Rewrite the material with every "dropdown" replaced by "drop-down list", leaving everything else unchanged.

- SUPPLIED DATA:
##########
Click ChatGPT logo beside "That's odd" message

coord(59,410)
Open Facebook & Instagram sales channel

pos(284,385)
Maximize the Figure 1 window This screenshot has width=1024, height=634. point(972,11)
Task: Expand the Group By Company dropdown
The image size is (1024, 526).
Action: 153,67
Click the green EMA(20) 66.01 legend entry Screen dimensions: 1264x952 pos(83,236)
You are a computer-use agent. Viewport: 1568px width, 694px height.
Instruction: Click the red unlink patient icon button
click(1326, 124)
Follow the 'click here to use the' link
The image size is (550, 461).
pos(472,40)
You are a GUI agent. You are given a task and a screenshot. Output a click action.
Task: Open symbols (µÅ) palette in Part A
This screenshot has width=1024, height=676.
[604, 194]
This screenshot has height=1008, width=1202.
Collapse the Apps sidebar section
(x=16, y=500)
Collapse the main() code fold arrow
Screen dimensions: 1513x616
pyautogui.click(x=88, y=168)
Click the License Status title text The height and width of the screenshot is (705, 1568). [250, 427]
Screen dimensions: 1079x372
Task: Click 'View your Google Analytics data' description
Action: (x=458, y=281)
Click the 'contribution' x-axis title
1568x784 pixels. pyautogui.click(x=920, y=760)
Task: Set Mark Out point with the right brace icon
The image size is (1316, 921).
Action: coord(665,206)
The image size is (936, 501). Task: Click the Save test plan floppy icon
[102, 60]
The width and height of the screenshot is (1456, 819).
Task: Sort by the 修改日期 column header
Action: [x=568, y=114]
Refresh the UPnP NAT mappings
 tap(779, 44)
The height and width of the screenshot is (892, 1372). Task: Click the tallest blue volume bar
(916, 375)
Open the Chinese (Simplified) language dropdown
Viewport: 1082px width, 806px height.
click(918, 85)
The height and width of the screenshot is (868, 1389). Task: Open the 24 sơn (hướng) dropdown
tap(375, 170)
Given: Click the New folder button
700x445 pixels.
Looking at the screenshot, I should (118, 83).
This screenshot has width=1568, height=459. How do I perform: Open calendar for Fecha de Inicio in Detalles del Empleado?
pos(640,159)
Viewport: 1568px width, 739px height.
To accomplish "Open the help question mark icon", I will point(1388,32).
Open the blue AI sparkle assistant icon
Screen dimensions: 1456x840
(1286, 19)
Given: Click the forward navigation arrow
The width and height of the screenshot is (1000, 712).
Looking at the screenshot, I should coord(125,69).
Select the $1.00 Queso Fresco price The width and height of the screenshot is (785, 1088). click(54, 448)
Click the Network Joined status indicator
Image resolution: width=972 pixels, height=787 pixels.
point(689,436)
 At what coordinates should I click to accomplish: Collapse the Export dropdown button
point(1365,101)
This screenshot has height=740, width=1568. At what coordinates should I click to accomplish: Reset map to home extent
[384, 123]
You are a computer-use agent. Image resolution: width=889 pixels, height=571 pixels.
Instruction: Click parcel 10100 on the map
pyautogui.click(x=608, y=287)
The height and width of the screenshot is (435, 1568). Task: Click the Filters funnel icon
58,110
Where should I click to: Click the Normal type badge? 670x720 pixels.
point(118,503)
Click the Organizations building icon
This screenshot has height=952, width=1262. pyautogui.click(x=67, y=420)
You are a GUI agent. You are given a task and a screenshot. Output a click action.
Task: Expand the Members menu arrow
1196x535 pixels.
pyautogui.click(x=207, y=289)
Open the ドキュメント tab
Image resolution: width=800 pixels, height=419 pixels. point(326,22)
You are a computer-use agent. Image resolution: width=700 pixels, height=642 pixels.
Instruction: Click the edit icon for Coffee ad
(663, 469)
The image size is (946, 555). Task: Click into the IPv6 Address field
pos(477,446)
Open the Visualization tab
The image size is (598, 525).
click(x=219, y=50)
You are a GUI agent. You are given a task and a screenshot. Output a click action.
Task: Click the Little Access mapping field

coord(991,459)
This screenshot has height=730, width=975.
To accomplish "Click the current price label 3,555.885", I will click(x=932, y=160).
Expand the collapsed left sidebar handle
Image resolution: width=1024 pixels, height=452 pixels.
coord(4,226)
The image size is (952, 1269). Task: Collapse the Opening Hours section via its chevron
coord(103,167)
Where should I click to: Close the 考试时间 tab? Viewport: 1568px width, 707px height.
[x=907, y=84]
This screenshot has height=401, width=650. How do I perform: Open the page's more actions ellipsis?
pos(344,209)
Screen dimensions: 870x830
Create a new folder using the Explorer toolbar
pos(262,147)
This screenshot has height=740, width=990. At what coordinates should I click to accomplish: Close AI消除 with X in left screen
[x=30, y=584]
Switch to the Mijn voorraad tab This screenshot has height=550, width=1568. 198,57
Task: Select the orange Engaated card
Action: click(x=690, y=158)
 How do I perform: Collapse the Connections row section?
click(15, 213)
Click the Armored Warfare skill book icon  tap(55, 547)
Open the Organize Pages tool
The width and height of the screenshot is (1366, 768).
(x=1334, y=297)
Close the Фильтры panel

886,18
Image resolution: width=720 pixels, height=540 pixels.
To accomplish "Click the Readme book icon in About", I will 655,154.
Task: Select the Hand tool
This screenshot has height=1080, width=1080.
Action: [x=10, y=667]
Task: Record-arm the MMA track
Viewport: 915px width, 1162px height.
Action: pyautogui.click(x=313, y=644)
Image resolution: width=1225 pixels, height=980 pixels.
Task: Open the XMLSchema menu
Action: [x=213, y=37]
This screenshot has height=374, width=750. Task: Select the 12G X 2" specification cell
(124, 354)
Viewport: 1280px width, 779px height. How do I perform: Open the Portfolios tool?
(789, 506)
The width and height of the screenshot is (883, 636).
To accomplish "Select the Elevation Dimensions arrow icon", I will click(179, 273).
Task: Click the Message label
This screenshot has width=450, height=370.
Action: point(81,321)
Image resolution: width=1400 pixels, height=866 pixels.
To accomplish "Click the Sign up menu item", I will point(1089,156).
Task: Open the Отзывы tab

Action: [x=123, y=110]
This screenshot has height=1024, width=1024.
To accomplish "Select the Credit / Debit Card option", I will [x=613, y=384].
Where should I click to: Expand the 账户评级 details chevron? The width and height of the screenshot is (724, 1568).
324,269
##########
- SOLUTION BELOW:
Click ChatGPT logo beside "That's odd" message

coord(59,410)
Open Facebook & Instagram sales channel

pos(284,385)
Maximize the Figure 1 window This screenshot has width=1024, height=634. point(972,11)
Task: Expand the Group By Company drop-down list
The image size is (1024, 526).
Action: 153,67
Click the green EMA(20) 66.01 legend entry Screen dimensions: 1264x952 pos(83,236)
You are a computer-use agent. Viewport: 1568px width, 694px height.
Instruction: Click the red unlink patient icon button
click(1326, 124)
Follow the 'click here to use the' link
The image size is (550, 461).
pos(472,40)
You are a GUI agent. You are given a task and a screenshot. Output a click action.
Task: Open symbols (µÅ) palette in Part A
This screenshot has width=1024, height=676.
[604, 194]
This screenshot has height=1008, width=1202.
Collapse the Apps sidebar section
(x=16, y=500)
Collapse the main() code fold arrow
Screen dimensions: 1513x616
pyautogui.click(x=88, y=168)
Click the License Status title text The height and width of the screenshot is (705, 1568). [250, 427]
Screen dimensions: 1079x372
Task: Click 'View your Google Analytics data' description
Action: (x=458, y=281)
Click the 'contribution' x-axis title
1568x784 pixels. pyautogui.click(x=920, y=760)
Task: Set Mark Out point with the right brace icon
The image size is (1316, 921).
Action: coord(665,206)
The image size is (936, 501). Task: Click the Save test plan floppy icon
[102, 60]
The width and height of the screenshot is (1456, 819).
Task: Sort by the 修改日期 column header
Action: [x=568, y=114]
Refresh the UPnP NAT mappings
 tap(779, 44)
The height and width of the screenshot is (892, 1372). Task: Click the tallest blue volume bar
(916, 375)
Open the Chinese (Simplified) language drop-down list
Viewport: 1082px width, 806px height.
click(918, 85)
The height and width of the screenshot is (868, 1389). Task: Open the 24 sơn (hướng) drop-down list
tap(375, 170)
Given: Click the New folder button
700x445 pixels.
Looking at the screenshot, I should (118, 83).
This screenshot has width=1568, height=459. How do I perform: Open calendar for Fecha de Inicio in Detalles del Empleado?
pos(640,159)
Viewport: 1568px width, 739px height.
To accomplish "Open the help question mark icon", I will point(1388,32).
Open the blue AI sparkle assistant icon
Screen dimensions: 1456x840
(1286, 19)
Given: Click the forward navigation arrow
The width and height of the screenshot is (1000, 712).
Looking at the screenshot, I should coord(125,69).
Select the $1.00 Queso Fresco price The width and height of the screenshot is (785, 1088). click(54, 448)
Click the Network Joined status indicator
Image resolution: width=972 pixels, height=787 pixels.
point(689,436)
 At what coordinates should I click to accomplish: Collapse the Export drop-down list button
point(1365,101)
This screenshot has height=740, width=1568. At what coordinates should I click to accomplish: Reset map to home extent
[384, 123]
You are a computer-use agent. Image resolution: width=889 pixels, height=571 pixels.
Instruction: Click parcel 10100 on the map
pyautogui.click(x=608, y=287)
The height and width of the screenshot is (435, 1568). Task: Click the Filters funnel icon
58,110
Where should I click to: Click the Normal type badge? 670x720 pixels.
point(118,503)
Click the Organizations building icon
This screenshot has height=952, width=1262. pyautogui.click(x=67, y=420)
You are a GUI agent. You are given a task and a screenshot. Output a click action.
Task: Expand the Members menu arrow
1196x535 pixels.
pyautogui.click(x=207, y=289)
Open the ドキュメント tab
Image resolution: width=800 pixels, height=419 pixels. point(326,22)
You are a computer-use agent. Image resolution: width=700 pixels, height=642 pixels.
Instruction: Click the edit icon for Coffee ad
(663, 469)
The image size is (946, 555). Task: Click into the IPv6 Address field
pos(477,446)
Open the Visualization tab
The image size is (598, 525).
click(x=219, y=50)
You are a GUI agent. You are given a task and a screenshot. Output a click action.
Task: Click the Little Access mapping field

coord(991,459)
This screenshot has height=730, width=975.
To accomplish "Click the current price label 3,555.885", I will click(x=932, y=160).
Expand the collapsed left sidebar handle
Image resolution: width=1024 pixels, height=452 pixels.
coord(4,226)
The image size is (952, 1269). Task: Collapse the Opening Hours section via its chevron
coord(103,167)
Where should I click to: Close the 考试时间 tab? Viewport: 1568px width, 707px height.
[x=907, y=84]
This screenshot has height=401, width=650. How do I perform: Open the page's more actions ellipsis?
pos(344,209)
Screen dimensions: 870x830
Create a new folder using the Explorer toolbar
pos(262,147)
This screenshot has height=740, width=990. At what coordinates should I click to accomplish: Close AI消除 with X in left screen
[x=30, y=584]
Switch to the Mijn voorraad tab This screenshot has height=550, width=1568. 198,57
Task: Select the orange Engaated card
Action: click(x=690, y=158)
 How do I perform: Collapse the Connections row section?
click(15, 213)
Click the Armored Warfare skill book icon  tap(55, 547)
Open the Organize Pages tool
The width and height of the screenshot is (1366, 768).
(x=1334, y=297)
Close the Фильтры panel

886,18
Image resolution: width=720 pixels, height=540 pixels.
To accomplish "Click the Readme book icon in About", I will 655,154.
Task: Select the Hand tool
This screenshot has height=1080, width=1080.
Action: [x=10, y=667]
Task: Record-arm the MMA track
Viewport: 915px width, 1162px height.
Action: pyautogui.click(x=313, y=644)
Image resolution: width=1225 pixels, height=980 pixels.
Task: Open the XMLSchema menu
Action: [x=213, y=37]
This screenshot has height=374, width=750. Task: Select the 12G X 2" specification cell
(124, 354)
Viewport: 1280px width, 779px height. How do I perform: Open the Portfolios tool?
(789, 506)
The width and height of the screenshot is (883, 636).
To accomplish "Select the Elevation Dimensions arrow icon", I will click(179, 273).
Task: Click the Message label
This screenshot has width=450, height=370.
Action: point(81,321)
Image resolution: width=1400 pixels, height=866 pixels.
To accomplish "Click the Sign up menu item", I will point(1089,156).
Task: Open the Отзывы tab

Action: [x=123, y=110]
This screenshot has height=1024, width=1024.
To accomplish "Select the Credit / Debit Card option", I will [x=613, y=384].
Where should I click to: Expand the 账户评级 details chevron? The width and height of the screenshot is (724, 1568).
324,269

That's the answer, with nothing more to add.